* [Excerpt to read]:
= Beginning of Section =
Each benchmark run emits a bench/results/{name}-{timestamp}-report.json with the full stack snapshot:
| Parameter | Default | Description |
|---|---|---|
k |
20 | Final propositions returned to the answerer |
k_retrieve |
100 | Candidates retrieved before reranking/MMR |
rrf_k |
60 | RRF smoothing constant |
recency_half_life_days |
30 | Exponential recency decay |
expand_graph |
true | One-hop graph neighbor expansion |
with_rerank |
true | Cross-encoder reranking pass |
with_mmr |
true | Maximal Marginal Relevance deduplication |
Proposition extraction is deterministic w.r.t. model + prompt_version, cached in proposition_cache. Re-runs on the same dataset hit the cache and incur no additional LLM cost.
TBD — run make bench-mem0-stack (propositions) or make bench-mem0-stack-chunks (chunks ablation) when you have an OpenAI key.
= End of Section =
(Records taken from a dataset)
= Beginning of Section =
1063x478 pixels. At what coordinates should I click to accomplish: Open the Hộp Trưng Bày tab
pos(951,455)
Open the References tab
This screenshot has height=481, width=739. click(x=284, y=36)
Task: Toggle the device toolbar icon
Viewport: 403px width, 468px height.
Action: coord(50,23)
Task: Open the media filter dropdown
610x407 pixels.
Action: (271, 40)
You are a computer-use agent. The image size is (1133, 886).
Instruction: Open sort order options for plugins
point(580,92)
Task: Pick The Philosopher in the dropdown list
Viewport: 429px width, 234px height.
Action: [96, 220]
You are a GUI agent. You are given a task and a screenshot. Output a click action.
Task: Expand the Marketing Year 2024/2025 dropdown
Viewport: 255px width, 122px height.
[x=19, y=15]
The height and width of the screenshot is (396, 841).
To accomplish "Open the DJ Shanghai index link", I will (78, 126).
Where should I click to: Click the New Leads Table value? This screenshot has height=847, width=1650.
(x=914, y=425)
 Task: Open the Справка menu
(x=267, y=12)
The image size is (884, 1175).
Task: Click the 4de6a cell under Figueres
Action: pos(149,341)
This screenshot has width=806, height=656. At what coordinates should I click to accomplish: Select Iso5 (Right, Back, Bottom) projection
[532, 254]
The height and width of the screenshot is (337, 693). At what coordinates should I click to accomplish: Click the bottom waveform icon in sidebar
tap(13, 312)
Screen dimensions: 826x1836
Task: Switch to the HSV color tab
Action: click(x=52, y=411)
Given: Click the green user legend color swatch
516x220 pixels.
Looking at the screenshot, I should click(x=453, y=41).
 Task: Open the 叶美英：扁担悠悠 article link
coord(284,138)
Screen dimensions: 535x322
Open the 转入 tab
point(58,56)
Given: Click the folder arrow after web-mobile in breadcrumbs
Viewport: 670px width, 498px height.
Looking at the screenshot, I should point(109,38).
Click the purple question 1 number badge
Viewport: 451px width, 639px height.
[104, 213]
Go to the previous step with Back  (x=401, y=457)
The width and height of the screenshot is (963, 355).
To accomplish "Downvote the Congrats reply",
= End of Section =
* [Exercises to complete]:
1 – Rewrite the paragraph of the benchmark notes that begins "Proposition extraction is deterministic" as a short bulleted list, keeping its main facts.
2 – In the benchmark notes, what is the default value of rrf_k?
3 – Continue the benchmark notes from their last sentence.
The data has no connection to the benchmark notes.

* [Responses]:
1 –
- Proposition extraction is deterministic with respect to the model and prompt_version.
- Its results are cached in proposition_cache.
- Re-runs on the same dataset hit the cache and incur no additional LLM cost.

2 – 60

3 –
| Benchmark | pgkg (propositions) | pgkg (chunks) | Mem0 | Zep | MemGPT | Stack used |
|---|---|---|---|---|---|---|
| LoCoMo (overall) | TBD | TBD | TBD | TBD | TBD | mem0-stack |
| LongMemEval-S (overall) | TBD | TBD | TBD | TBD | TBD | mem0-stack |
References:
- Mem0 published numbers: https://docs.mem0.ai/research
- Zep GraphRAG paper: https://arxiv.org/abs/2501.13956
- LongMemEval paper: https://arxiv.org/abs/2410.10813
- LoCoMo paper: https://arxiv.org/abs/2402.17029
# Default stack (matches Mem0's published config) — spends ~$2-5 on full datasets
make bench-mem0-stack
# Zep-equivalent stack (gpt-4o everywhere) — ~5x more expensive
make bench-zep-stack
# Free-tier via OpenRouter (rate-limited; use --limit 5)
make bench-openrouter-free
# Dry run (no API keys needed — uses testcontainers Postgres + offline extraction)
PGKG_OFFLINE_EXTRACT=1 make bench-smokeEach bench-*-stack target will ask for confirmation before spending money (skipped when CI=1).
We get scale, durability, and observability for free. The trade-offs are honest:
Advantages:
- Everything is durable and ACID by default.
- Query cost is transparent (run EXPLAIN ANALYZE).
- No additional infrastructure (no Kafka, Pinecone, Neo4j, Chroma licenses or operational burden).
- Full-text search (tsvector) and vector search (HNSW via pgvector) in one system.
- Complex queries (CTEs, window functions, graph traversal) are first-class.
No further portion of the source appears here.